Interview with June

This month we’ve visited June, who is one of our partners. June works at the Social Psychiatry Centre in Roskilde, where she oversees the distribution of medicine for over 25 people. We have asked her about her day-to-day workings, her thoughts on busy days, the importance of quiet and silence when distributing medicine, and how our products help her everyday life. 

What does your typical day look like? 

A Monday morning starts with an overview of the week, what do we have of doses in this week and what do we have of challenges and things to take care of. Then there are a lot of cases that suddenly occur during the week, sthere are many new things that need to be dealt with. 

How long does it take for you to dose a set for a week? 

Well, it changes. It depends on the amount of people you have to dose the medicine for, and how big the doses are. Some patients require one tablet a day, and then we have others who receives 20 in the morning, 5 at dinner, 15 in the evening, and 4 at night. There really is a huge difference when dosing for someone who needs four or forty pills. 

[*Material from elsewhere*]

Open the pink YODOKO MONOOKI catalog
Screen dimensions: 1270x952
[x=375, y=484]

What else do you spend you day on? 

As you dose the medicine, you will figure out if there is enough for the next four weeks of doses ,and if there is not, then you need to write a list and then order it at their own doctor, the district psychiatrist, or the psychiatric hospital. 

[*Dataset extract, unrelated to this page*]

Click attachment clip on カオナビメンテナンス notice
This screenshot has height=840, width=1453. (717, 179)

What is important to you when dosing medicine? 

Peace and quiet to concentrate, no disturbances, no talk and no people in and out of the room. 

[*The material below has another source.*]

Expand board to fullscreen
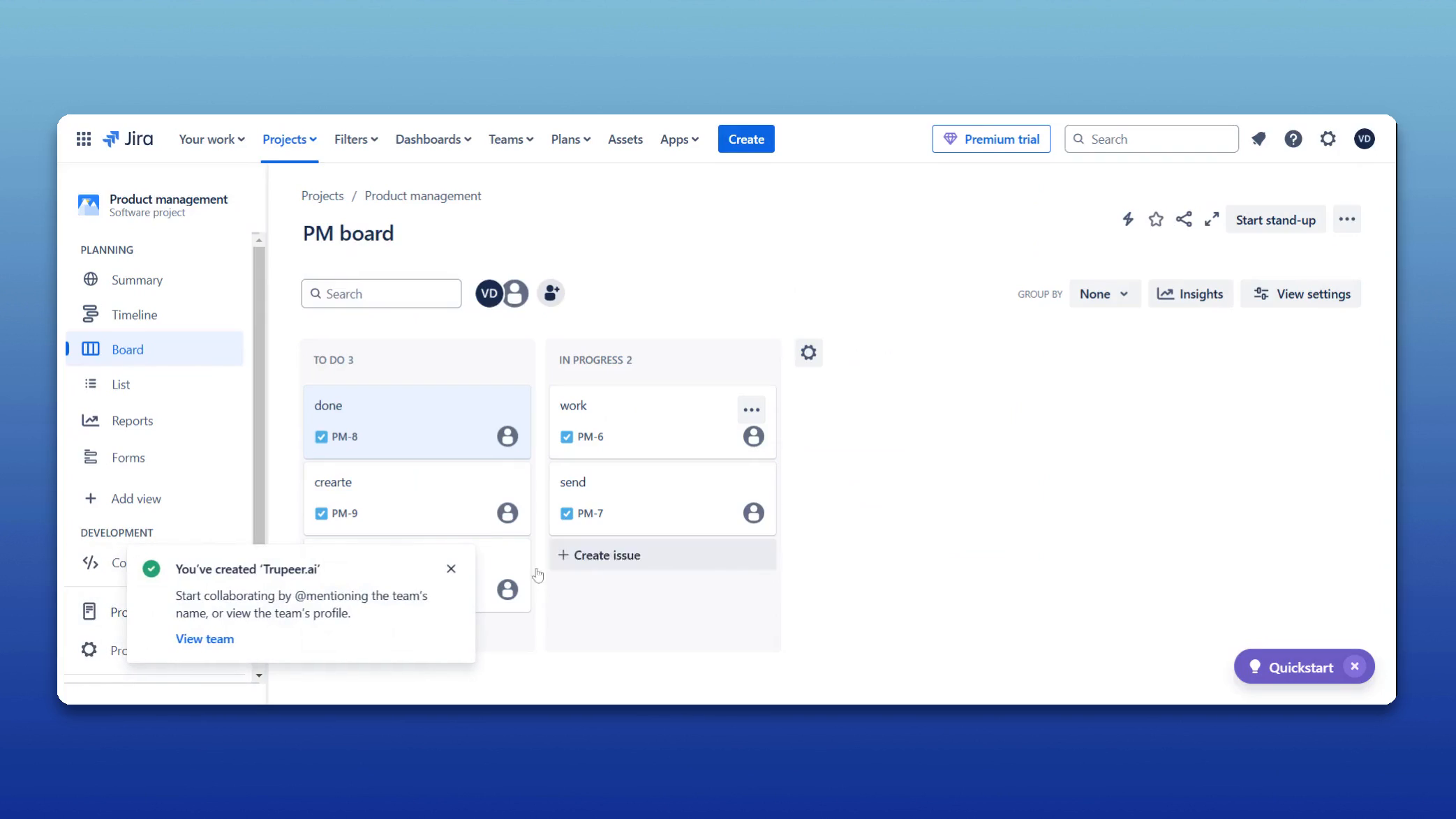The image size is (1456, 819). (1211, 218)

Proper conditions, that is, table space so the medicine can be organized. I organize the medicine myself in a definite and standardized manner. I cannot have anything on one side there and something to the other side there. It’s a totally standardized way to set it up. Space and good light. The order and clarity of where the medicine is so you can find it, and then of course good quality equipment. Something that works, because when you work with something as important as medicine, it is important that the equipment meets the requirements and is durable. I have some patients who started living here in April 2013, who still use the same boxes as when they had their first dose. They are used every day and are treated hard, and the lids are still holding hanging in there.  

Do your problems during the dosing arise due to disturbances? 

Based on my own experience, that’s also what the staff say. That’s where the mistakes happen, well that is what my nurse said, it’s when you get interrupted. You are in a good flow, and that is why it’s important, I think, to follow a very standardized route. 

How can Kibodan products make your routines better or worse when you are following your routines? 

Well, they only make all of it easier. Because they really do … 

I think it’s so impressive that you can develop a product that’s so spot on. I think that’s so amazing. Appropriate for the purpose, easy to work with, clear with blue spaces for the care sector. I simply think that they are so brilliant, I really do.  

And the blue dividersThey make it easier for you to sit and observe because the pills are white? 

We have an incredible amount of white tablets, and not that many in colours. It’s great when they have colours. So, one like this one (takes a pink pill) It’s so nice to dose. You are in no doubt at all, and they are brown here, they are so nice.

Our products are transparent with a blue shade, would a different colour make it easier for you? 

No, I think it’s relaxing. It’s relaxing and you have the contrast, and you can see it when you get tablets in it. Nice, noble and serious because when you’re in the care sector – I know that Kibodan produces red and neat pill dispensers and it’s cool when you’re young for when you have something at home, but for our use, it’s good that they are so noble, and so serious, and when you sit and look at it all day, that’s great. 

I have taken a statement from our health minister who was out saying that you cannot make parallels from mistakes in nursing homes to a lack of time. But that’s more about bad management and the organization of work. Do you agree that it is not only time that is a problem with errors, but also how one’s management is at various nursing homes and centres

You can go back and say that it’s not just time, peace and quiet, proper relationships and routines, and it‘s also all those who work in the homecare. They may have cleaned a microscopic space, where they are sitting with the box there and little pills. These are really bad conditions you have in some places, but you cannot organize the homecare. There are many homes where they don’t have 10 square meters of space, and you have to try to clean a little. So, you have got to just work with what you have.